Thinking of the mountains on a crisp, cool, autumn morning with leaves at the peak of coloration and a briskness in the air makes me happy because it is so far from the reality of my life in any given Southern California season. Breathing cold air is a sensation that almost makes you gasp at its sharpness, yet is exhilarating in the same moment.

Equally, the idea of feeling the warmth of the sand and sun on a beach in Tahiti is making me want to fall asleep right now. I can hear the waves rushing to the shore and lazily drawing back to the sea, pulling fragmented seashells and smooth glass with it. The clear water provides glimpses of fishes and other exotic creatures rhythmically and effortlessly moving through the currents to whatever destination beckons them.Most of the time, I find myself in a sparsely decorated room because simplicity is another element of visualization you should implement. I’m in Cambodia, I climb two long flights of stairs to reach the guest bedroom, then I inventory the minimal furniture and contents of the upper bedroom. A bed, a desk, zero wall decoration, two windows, the balcony door, and tiled floor. As I start to visualize each individual tile, that’s usually the point my mind fades and I find sleep.

Allow your memory to recall small details that aren’t necessarily important in the scheme of life. Linger on objects and details as you recall them in your mind. Give yourself some time to work on this practice. When you first begin implementing visualization or meditation, it may take some time before you can let go of the day’s stress, the conversations, the to-do list, and become absorbed in the scene you create. As you practice it will become easier to make that transition and thus relax or fall asleep more quickly.

Here is a simple book on mediation to get started.

Blue Light Blocking

Ideally, you would set all your electronic devices aside two hours before bedtime, you would unplug most of your electronics to reduce EMFs (electric and magnetic fields) and that would train your brain to connect with the natural rhythms of light and dark. But since I’m probably not doing that anytime soon, I won’t ask you to do it either.

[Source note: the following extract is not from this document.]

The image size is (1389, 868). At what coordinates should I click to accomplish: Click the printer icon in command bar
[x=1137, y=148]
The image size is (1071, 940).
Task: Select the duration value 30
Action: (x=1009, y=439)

Blue light has pros and cons, so don’t go extreme and try to avoid all blue light. The problem with the digital age is that we are constantly exposed to blue light, not just when we are outside. Take a look at this article to understand more about the good and bad of blue light.

I wear blue light blocking glasses most of the day now, especially if I’m at work because I know I will spend hours looking at my computer or other device. Blue light blockers can be fairly inexpensive and you can purchase them solely for the light blocking properties, but you can also get them with a prescription if you normally wear glasses.

Here are a few blue light blocking glasses you might like.

Sleep is key to managing our stress, maximizing our creativity, and building a healthy lifestyle. It may take effort to find what works for you, but it’s worth all the experimentation to get to a place where you feel rested, energized and ready to take on the world.

Let me know all your sleep tricks - I love learning new things. Just don’t tell me to lay in the same position until I nearly explode!